First enacted by the Congress in 1992, the 340B drug pricing program allows clinics and hospitals serving a large number of low-income, uninsured patients to purchase medicines from pharmaceutical companies at steep discounts. Drug manufacturers that want their drugs covered by Medicaid are required to participate in the 340B program and the Medicaid Drug Rebate Program.
Since the program’s implementation, the number of eligible entities has grown. According to non-profit policy think tank Rand Corporation, eligibility was further extended by the Affordable Care Act (ACA). Nearly 40% of the country’s hospitals benefit from the federal program. Have a look at the full list of eligible organizations here.

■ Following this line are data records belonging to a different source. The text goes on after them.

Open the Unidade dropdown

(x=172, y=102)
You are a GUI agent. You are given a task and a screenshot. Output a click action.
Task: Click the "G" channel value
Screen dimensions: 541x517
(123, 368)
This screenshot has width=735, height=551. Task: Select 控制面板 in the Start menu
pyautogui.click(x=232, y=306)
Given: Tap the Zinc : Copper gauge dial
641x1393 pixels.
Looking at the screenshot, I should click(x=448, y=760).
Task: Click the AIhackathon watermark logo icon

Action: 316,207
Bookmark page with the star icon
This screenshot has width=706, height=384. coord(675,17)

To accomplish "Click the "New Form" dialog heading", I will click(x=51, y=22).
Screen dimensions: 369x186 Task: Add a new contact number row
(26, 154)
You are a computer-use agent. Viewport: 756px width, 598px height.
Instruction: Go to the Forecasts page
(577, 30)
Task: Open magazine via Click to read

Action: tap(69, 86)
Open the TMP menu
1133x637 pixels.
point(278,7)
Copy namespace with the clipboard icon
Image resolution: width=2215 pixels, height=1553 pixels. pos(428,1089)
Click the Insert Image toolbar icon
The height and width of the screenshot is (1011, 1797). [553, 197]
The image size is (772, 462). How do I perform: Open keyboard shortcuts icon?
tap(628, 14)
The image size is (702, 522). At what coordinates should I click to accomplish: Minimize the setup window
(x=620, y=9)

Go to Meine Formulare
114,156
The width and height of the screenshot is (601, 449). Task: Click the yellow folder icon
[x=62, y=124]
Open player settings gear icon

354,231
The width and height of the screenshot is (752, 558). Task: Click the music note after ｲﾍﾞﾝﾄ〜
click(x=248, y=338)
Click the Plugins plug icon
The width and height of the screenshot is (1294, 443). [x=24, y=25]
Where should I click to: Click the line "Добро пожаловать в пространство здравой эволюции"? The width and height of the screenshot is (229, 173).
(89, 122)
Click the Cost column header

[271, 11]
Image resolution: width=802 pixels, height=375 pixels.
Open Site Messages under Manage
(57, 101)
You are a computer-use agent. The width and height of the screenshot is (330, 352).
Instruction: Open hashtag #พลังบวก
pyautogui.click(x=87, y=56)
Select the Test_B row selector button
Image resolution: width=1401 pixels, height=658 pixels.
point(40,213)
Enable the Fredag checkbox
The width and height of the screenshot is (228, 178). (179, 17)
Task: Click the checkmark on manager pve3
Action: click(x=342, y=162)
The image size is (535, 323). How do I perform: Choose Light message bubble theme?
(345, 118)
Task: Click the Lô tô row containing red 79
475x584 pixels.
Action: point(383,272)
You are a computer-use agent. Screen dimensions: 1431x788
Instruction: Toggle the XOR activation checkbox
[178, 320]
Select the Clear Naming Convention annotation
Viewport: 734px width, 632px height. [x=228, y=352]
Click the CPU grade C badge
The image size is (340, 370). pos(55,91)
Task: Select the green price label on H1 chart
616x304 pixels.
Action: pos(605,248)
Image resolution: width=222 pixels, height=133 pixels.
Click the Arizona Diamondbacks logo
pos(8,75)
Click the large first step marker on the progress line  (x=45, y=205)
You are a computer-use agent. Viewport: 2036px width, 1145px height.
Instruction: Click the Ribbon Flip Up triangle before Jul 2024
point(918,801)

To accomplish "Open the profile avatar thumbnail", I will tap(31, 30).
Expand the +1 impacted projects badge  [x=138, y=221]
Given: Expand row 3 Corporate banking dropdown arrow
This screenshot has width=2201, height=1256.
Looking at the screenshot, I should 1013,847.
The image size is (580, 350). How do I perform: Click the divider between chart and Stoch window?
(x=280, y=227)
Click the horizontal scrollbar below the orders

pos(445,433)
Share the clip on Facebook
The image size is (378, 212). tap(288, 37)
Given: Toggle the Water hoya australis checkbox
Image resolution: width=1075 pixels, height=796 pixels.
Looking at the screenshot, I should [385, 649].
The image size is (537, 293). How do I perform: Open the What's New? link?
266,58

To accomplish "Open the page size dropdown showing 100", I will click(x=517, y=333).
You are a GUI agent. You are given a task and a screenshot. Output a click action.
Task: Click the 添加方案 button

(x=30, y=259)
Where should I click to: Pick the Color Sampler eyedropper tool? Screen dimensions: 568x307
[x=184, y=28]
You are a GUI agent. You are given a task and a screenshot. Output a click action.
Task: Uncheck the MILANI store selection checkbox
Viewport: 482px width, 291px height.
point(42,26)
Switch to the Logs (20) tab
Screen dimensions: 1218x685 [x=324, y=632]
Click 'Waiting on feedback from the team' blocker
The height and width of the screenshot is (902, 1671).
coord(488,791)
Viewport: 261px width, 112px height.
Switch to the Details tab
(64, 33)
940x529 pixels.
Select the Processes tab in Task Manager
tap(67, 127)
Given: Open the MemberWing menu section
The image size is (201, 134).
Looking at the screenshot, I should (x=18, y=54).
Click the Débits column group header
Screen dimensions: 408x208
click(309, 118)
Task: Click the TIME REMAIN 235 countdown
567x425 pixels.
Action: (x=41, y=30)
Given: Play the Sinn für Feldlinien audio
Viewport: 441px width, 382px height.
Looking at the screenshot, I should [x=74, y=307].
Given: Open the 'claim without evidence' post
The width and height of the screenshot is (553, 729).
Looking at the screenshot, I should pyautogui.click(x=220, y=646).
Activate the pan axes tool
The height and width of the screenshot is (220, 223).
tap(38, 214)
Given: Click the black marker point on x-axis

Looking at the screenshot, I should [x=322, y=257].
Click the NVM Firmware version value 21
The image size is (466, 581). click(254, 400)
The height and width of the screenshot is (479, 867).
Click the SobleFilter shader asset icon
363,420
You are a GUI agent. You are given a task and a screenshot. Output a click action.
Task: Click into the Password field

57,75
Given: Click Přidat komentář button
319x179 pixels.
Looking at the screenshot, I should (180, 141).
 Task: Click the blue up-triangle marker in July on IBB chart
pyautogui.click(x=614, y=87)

Impact of the 340B program on healthcare organizations
Cost savings from the program help healthcare organizations continue catering to high-need populations in underserved communities, and to provide more comprehensive services such as HIV/AIDs treatments, labor and delivery, and trauma care. The discounted rates go a long way in ensuring the survival of some covered entities. According to the American Hospital Association (AHA), the 340B program enables covered entities to achieve savings of 25 to 50 percent, which they can use to improve affordability and their care model.
Chicago’s University of Illinois Hospital & Health Sciences System used its 340B savings to establish a clinic that helps patients manage their medication regimen and a program for patients to find alternative payments sources for medications. Intermountain Healthcare in Salt Lake City has started diabetes and cystic fibrosis clinics, while Genesis Healthcare System in Zanesville, Ohio, has created a black lung clinic to serve a community where coal mining is a major industry.
Criticisms of the 340B program
There is some debate around the unintended consequences of the program. Critics have argued that the rise in the number of participants is driven by those seeking to take advantage of drug discounts in primarily generating profits. A studyfound that 340B hospitals that registered for the program after 2004 served wealthier communities with high rates of health insurance.
The 340B program lowers drug acquisition costs but does not reduce reimbursement rates. This creates an opportunity for participants to get reimbursed at the original price and make extremely large profits, which can have a paradoxical effect on the costs of patient care, especially those receiving cancer treatment. Hospitals have argued that they need the profits to fund other services operating at a loss.
Pressure from drug manufacturers
Drug makers have lobbied to reform the 340B program, arguing that it has gotten too big. The decision in 2017 by the Trump administration to cut reimbursement rates by 28 percent went into effect in January 2018. It has been unsuccessfully challenged in court, with healthcare consulting firms attributing the vagueness of the original 340B legislation to the dramatic growth in participating entities, among them providers that serve fewer disadvantaged patients.
The five major pharmaceutical companies have sought to reduce 340B drug discounts, and demanded that hospitals abide by the individual requirements stipulated by each company, including detailed reports that check for duplicate discounts.